Aus Gewohnheit streiche ich mir die Locken aus dem Gesicht. „Erstmal tut mir leid, falls ich dich irgendwie belästigt habe, aber ich konnte einfach nicht ansehen, wie der Typ dich bedrängt hat... ich hätte dich nicht ohne Einverständnis Küssen dürfen, das tut mir leid." Darüber habe ich gar nicht nachgedacht, mein Gehirn hat die gesamte Louis-Jacob-Kekse-Situation noch nicht verarbeitet. Das ist die einzige, was mich mein folgendes Handeln erklären lässt, denn ich lehne mich vor, platziere meine Hände an seinen Wangen und drücke meine Lippen auf seine. Erst als unsere Lippen bereits für einige Zeit aufeinander liegen realisiere was ich gerade tue, will mich wieder lösen, werde aber von Louis dortbehalten.

Er zieht mich zu sich herunter, fährt in meine Locken und sieht mich dann mit großen Augen an. „Ich nehme an, wir sind jetzt quitt.", flüstert er und sieht mich leicht schmunzelnd an. „Ehm... ja, ich...", murmle ich, schüttle leicht meinen Kopf und richte mich vollständig auf. Mir fallen keine Worte ein, die ich sagen könnte, ihm genau so wenig, weshalb wir uns schweigend in einem Hauseingang mitten in der Innenstadt gegenüberstehen. Eine vollkommen absurde Situation. „Du heißt Harry, oder?", ergreift der kleinere nun das Wort und sieht mich hoffnungsvoll an. Ich nicke und schenke ihm ein kleines Lächeln. „Das stimmt, Louis", grinse ich. „Okay, das ist jetzt die dümmste anmache, die du wahrscheinlich je bekommen hast, aber ich habe dich die ganze Zeit in dem Cafe gesehen, dann kam der komische Typ und du sahst so hilflos aus... da dachte ich, ich muss dir unbedingt helfen. Wahrscheinlich bin ich nicht dein Typ, und du bist vielleicht nicht schwul oder bi, keine Ahnung, aber ich wollte dich eigentlich nach einem Date fragen. Aber das wirst du sowieso nicht annehmen, weil... sind wir mal ehrlich, mein Auftreten ist ziemlich sonderbar gewesen und... guck dich doch mal an."

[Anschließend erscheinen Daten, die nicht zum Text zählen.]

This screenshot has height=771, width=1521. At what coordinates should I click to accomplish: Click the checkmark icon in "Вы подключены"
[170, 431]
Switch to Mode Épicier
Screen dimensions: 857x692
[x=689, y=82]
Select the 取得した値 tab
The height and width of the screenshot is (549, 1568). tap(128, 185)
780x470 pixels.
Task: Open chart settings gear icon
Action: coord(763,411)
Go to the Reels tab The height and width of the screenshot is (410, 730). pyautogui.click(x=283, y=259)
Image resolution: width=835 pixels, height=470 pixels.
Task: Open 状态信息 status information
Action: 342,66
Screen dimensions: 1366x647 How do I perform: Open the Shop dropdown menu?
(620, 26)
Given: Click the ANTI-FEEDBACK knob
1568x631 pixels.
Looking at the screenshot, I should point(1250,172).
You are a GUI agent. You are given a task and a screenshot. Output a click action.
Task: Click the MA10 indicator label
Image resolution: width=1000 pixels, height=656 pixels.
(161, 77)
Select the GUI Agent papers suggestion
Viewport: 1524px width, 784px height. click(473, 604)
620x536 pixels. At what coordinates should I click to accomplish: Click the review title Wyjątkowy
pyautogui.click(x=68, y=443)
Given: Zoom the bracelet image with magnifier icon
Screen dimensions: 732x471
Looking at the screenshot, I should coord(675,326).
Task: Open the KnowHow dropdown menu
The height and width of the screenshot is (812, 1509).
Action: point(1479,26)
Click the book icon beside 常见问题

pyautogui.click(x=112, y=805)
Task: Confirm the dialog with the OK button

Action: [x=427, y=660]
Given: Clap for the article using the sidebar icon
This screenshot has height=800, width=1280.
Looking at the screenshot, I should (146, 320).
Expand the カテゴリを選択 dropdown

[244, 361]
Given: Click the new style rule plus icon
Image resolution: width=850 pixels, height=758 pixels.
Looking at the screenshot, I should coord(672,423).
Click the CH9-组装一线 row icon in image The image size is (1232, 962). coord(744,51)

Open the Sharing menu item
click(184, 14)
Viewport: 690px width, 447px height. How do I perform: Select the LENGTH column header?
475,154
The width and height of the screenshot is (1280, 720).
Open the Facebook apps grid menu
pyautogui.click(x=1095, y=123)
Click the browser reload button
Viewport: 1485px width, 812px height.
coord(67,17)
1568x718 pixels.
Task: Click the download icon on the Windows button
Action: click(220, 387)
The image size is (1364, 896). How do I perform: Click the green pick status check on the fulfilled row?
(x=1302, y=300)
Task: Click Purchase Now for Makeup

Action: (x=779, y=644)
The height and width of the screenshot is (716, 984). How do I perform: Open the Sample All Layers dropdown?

Er redet ohne Punkt und Komma und nimmt dabei nicht ein einziges Mal seinen Blick von meinem. „Du... hat mich gerade indirekt auf ein Date eingeladen?", hake ich nach, sehe ihn an und kann mir ein überfordertes kichern nicht verkneifen. Er wird rot, beißt auf die Innenseiten seiner Wangen und nickt. „Du musst dich nicht verpflichtet fühlen zuzusagen, wirklich nicht. Solltest du nicht wollen, was bei mir heißen Typen natürlich fast unmöglich ist, ist das okay." – „Das da drinnen war mein Ex", entfährt es mir. Super, Harry. Louis Lippen verformen sich zu einem überraschten ‚O', seinen Kopf legt er schief und er sieht mich mit zusammengezogenen Augen an. „Ich... ja, ich würde gerne mit dir auf ein Date gehen", murmle ich und streiche mir vorsichtig die Locken aus der Stirn, während ich meine Nase leicht runzle und ihn ansehe. „Okay, okay, umh. Wir... ich- ich gebe dir einfach mein Handy, dann kannst du deine Nummer eintragen und wir verabreden ein Treffen?", schlägt er vor und zieht gleichzeitig sein Handy schon aus der Tasche. Mit zittrigen Fingern entsperrt er es, öffnet die Kontakte App und hält mir sein Handy hin.
Schnell tippe ich meine Nummer ein, speichere mich unter ‚Hazza' ein und reiche ihm sein Handy. Ein Blick auf die Uhr verrät, dass es schon spät ist, weshalb ich mich schnell verabschiede, ihn angrinse und mir meinen Weg durch das Schneegestöber bahne, um schnellstmöglich nach Hause zu kommen und Gemma diese beschissenen Kekse zu geben.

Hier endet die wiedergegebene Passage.